Penso que, para esquecermos algo, é preciso que tenhamos conhecimento do que existiu, e me questiono o que ocorre com aqueles que não são esquecidos porque nunca foram sequer reconhecidos? Podemos pensar a história do cinema brasileiro a partir da chave do esquecimento, uma tradição subterrânea que pede por uma arqueologia de redescobrimento.
Para isso, é preciso retroceder alguns passos, olhando pelas entrelinhas as memórias de um tempo esquecido. Filmes perdidos na cinematografia brasileira, ligados ao bom e velho subdesenvolvimento terceiro-mundista, e ao próprio passado político brasileiro, são inúmeros e recorrentes. Em algum lugar, no sótão de um produtor antigo ou na casa de um parente distante, podemos encontrar uma fita em decomposição, a fita que falta para o cinema brasileiro ser revisto com outros olhos. Nesta relação, percebe-se que a tradição é feita pela memória, mas a memória histórica é contada pelos vencedores. E no contrapé do progresso residem os outros, apagados pelos livros de história.

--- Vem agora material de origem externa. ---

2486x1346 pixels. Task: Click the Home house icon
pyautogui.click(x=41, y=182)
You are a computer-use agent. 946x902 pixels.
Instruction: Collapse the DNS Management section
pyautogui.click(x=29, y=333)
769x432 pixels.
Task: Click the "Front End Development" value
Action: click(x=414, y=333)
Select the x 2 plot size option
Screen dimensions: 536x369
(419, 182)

Neste esforço do projeto Cinelimite reside um processo de rememoração da outra história da tradição cinematográfica, à qual o nome homônimo, Limite, relembra o único filme realizado em vida do escritor, poeta e cineasta Mário Peixoto. O anacronismo daprodução, realizada em 1931, é um exemplo único e isolado de um experimentalismo vanguardista mitológico que se alastrou pelas ruínas da produção brasileira. O paradoxo da obra de Peixoto é de um percurso curioso na historiografia brasileira. Perdido e reencontrado no tempo, por consequência da deterioração dos fotogramas, o filme só encontrou o olhar dos espectadores devido ao empenho de Saulo Pereira de Mello e Plínio Sussekind Rocha na restauração do filme. Em 1963, Glauber Rocha criticou[1] duramente o “Mito Limite” em seu livro Revisão crítica do cinema brasileiro. Sem ao menos ter visto o filme (pois na época os negativos corriam risco de perda total), Glauber deduzia a linguagem utilizada por Mário e proclamava que, para o Cinema Novo, Limite não interessava. Estava claro qual era a tradição escolhida pelo Cinema Novo: a história de Humberto Mauro e Nelson Pereira dos Santos. Nessa crítica direcionada, todo filme “experimental” até os anos 70 sofreu com os olhares e comentários ácidos dos cinemanovistas. Elemento curioso, pois poderíamos incluir Glauber, com o curta-metragem Pátio (1959), nesta tradição experimental, fato completamente omitido de seu livro, em 1963.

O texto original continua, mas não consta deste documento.